▸ TASK DETAILS
Produce an exact copy of the lines below, starting at the first and ending with the line containing "The width and height of the screenshot is (591, 447).".

(Stored data entries)
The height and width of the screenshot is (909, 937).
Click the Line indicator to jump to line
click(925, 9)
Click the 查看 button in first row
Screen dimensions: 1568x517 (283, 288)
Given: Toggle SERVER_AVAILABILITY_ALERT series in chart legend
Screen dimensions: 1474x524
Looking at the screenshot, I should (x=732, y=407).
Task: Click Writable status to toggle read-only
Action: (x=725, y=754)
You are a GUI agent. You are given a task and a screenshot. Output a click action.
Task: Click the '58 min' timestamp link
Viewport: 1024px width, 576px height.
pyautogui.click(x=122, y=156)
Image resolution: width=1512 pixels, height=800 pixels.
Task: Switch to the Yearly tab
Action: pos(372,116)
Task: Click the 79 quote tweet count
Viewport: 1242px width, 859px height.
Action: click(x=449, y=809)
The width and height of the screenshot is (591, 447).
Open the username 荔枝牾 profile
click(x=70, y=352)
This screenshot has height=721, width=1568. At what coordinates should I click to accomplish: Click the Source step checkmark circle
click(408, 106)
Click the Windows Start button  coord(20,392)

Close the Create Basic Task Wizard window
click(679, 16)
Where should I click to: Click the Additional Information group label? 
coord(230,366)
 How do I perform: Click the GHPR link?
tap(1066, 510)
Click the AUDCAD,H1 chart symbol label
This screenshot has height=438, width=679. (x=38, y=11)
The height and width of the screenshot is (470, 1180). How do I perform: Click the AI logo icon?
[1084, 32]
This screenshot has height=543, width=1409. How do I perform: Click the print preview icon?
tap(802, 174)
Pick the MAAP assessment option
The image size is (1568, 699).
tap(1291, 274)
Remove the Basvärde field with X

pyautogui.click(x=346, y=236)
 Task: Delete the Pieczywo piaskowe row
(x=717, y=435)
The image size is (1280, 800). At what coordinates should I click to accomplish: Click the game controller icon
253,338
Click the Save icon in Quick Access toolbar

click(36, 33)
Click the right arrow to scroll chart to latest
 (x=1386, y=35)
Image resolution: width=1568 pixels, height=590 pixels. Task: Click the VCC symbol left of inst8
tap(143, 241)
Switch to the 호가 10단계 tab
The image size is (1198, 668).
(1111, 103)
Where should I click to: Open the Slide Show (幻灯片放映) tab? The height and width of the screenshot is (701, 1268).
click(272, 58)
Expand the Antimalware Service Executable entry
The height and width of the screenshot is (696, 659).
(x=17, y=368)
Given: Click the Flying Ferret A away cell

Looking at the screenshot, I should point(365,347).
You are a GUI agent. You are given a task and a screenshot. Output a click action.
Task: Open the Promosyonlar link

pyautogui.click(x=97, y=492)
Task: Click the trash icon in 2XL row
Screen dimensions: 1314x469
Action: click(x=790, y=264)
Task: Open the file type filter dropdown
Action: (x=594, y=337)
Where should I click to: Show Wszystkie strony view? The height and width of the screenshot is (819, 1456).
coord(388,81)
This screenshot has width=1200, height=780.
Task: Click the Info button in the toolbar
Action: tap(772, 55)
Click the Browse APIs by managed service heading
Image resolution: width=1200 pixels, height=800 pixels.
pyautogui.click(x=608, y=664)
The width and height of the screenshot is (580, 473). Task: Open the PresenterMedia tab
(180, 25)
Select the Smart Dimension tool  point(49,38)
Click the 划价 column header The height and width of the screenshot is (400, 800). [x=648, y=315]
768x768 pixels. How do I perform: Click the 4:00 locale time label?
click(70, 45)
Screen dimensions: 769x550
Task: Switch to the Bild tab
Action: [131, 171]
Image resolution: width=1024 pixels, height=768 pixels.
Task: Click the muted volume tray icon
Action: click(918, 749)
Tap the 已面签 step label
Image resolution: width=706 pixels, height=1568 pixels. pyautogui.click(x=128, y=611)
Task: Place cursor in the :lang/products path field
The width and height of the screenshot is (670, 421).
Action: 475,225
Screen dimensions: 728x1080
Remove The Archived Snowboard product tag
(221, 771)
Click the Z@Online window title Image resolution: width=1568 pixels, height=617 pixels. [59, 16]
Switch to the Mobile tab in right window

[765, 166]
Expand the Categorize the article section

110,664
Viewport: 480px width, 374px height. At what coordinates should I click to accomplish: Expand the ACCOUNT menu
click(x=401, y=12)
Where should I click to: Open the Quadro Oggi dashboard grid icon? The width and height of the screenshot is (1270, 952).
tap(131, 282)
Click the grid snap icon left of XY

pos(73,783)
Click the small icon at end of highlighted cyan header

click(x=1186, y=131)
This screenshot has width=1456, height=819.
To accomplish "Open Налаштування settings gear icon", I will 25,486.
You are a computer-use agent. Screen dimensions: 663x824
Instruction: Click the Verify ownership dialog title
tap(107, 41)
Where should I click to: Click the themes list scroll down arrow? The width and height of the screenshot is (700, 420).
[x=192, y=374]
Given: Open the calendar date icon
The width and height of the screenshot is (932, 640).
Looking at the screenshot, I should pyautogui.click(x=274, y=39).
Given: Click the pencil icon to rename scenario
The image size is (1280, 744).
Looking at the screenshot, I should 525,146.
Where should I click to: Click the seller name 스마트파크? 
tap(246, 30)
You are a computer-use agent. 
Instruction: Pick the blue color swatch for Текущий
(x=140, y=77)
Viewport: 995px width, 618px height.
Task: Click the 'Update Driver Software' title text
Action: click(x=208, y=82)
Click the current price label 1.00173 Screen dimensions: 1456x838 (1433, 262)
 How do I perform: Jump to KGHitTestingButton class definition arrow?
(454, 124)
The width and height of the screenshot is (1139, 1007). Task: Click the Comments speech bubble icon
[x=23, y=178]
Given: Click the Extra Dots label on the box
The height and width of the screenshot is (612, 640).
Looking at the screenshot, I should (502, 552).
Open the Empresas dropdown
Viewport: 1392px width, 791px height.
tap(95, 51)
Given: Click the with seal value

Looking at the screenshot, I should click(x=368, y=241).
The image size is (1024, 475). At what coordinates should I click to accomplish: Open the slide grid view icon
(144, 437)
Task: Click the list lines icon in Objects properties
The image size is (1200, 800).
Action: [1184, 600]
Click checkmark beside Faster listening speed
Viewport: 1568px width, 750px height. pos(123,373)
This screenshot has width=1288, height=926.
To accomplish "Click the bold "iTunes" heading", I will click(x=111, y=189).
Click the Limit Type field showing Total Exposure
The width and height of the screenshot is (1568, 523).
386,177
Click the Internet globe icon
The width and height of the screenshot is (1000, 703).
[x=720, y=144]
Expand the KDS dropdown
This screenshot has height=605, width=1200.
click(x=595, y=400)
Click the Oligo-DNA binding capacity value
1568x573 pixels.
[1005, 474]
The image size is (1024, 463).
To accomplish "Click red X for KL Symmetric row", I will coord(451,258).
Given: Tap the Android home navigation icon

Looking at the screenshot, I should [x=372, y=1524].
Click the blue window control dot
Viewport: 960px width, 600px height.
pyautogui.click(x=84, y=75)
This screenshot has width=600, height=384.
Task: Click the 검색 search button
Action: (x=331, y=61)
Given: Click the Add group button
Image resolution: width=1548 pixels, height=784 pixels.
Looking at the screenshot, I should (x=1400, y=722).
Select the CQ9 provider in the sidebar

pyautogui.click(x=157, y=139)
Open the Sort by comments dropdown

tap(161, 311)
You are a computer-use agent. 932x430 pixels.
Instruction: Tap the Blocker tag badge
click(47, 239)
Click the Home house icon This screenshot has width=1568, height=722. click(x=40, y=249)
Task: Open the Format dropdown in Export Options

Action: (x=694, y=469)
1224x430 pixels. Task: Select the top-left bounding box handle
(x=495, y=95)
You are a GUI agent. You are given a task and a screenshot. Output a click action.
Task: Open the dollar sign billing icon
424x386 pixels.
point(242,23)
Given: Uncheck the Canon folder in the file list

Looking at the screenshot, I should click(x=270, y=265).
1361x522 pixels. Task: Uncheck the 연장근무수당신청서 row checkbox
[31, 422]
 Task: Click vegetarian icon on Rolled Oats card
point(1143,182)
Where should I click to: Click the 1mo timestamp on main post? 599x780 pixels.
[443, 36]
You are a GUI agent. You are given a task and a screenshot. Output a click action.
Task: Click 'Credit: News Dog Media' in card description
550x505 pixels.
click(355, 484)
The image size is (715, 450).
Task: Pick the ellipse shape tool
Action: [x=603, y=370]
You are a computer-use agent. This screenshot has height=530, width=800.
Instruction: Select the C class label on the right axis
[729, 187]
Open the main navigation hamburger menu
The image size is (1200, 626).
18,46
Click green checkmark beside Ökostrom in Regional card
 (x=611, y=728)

▸ YOUR RESPONSE
The height and width of the screenshot is (909, 937).
Click the Line indicator to jump to line
click(925, 9)
Click the 查看 button in first row
Screen dimensions: 1568x517 (283, 288)
Given: Toggle SERVER_AVAILABILITY_ALERT series in chart legend
Screen dimensions: 1474x524
Looking at the screenshot, I should (x=732, y=407).
Task: Click Writable status to toggle read-only
Action: (x=725, y=754)
You are a GUI agent. You are given a task and a screenshot. Output a click action.
Task: Click the '58 min' timestamp link
Viewport: 1024px width, 576px height.
pyautogui.click(x=122, y=156)
Image resolution: width=1512 pixels, height=800 pixels.
Task: Switch to the Yearly tab
Action: pos(372,116)
Task: Click the 79 quote tweet count
Viewport: 1242px width, 859px height.
Action: click(x=449, y=809)
The width and height of the screenshot is (591, 447).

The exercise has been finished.